CASE STUDY 1 - Technology Sales, Operational Risk
The General Manager of the US sales and distribution division of a large technology manufacturing company was concerned about variability of margins on large volume sales of specialty computer systems, in spite of impressive gross revenue growth over six quarters. Management had identified two problems: 1) a significant number of potential sales were failing to close during final contract negotiations; and 2) several large volume sales had been renegotiated after earlier projections triggered production orders that ultimately were deleted from the final contract and became costly excess inventory. Several excellent sales persons had also recently quit citing frustrations with their commissions.
Structured interviews with representatives of all stakeholders to the sale process were held either in person or by phone, and all written policies, procedures, agreements, and software programs were reviewed. Three departments, along with executive, legal, and IT functions were also involved. the results of the review led to a clear, holistic picture of the total process as it currently functioned, the operational risks involved, and an understanding of process strengths, dysfunctions, and suggestions for improvements.
Management believed that the three existing software tools were adequate for handling the entire sales process, and IT supported that view, particularly with their recently developed "Dashboard." Each function supported at least one of the tools, but each had real concerns about the helpfulness of the others in supporting their job. managers reported communications breakdowns, absences from sales meetings, suspiciousness, turf battles, and occasional outright refusal to provide requested information. Process participants viewed previous process improvement initiatives as management "cram-downs" that layered new responsibilities with little improvement in prospecting, closing, or their commissions.

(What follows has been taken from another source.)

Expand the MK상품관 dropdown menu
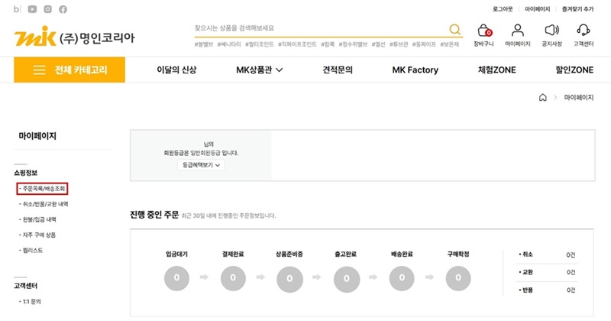The image size is (611, 321). coord(259,70)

The review of background and documentation revealed that the division was a melding of several acquired organizations from three US states, three European countries, and two from the Pacific Rim. Participants in the sales process were physically located in seven US states, all sales decisions were made at the US divisional headquarters, and the legal department was physically located in still another state. Communications were not smooth, and back channel carping was almost universal.
Representatives of all functions were involved in a change initiative that required input of interests and ideas from all process participants. The final sales process design included input from each of the four functions involved. IT rationalized all existing software programs involved in the process for their effectiveness in meeting the changes identified, and a new tool was designed to facilitate the manual components of the improved process. The requirements of each function were embedded in the new tool to ensure that they were honored at each step in the process. Revised outcome measures were tied both to performance indicators and to each required step in the reconfigured process.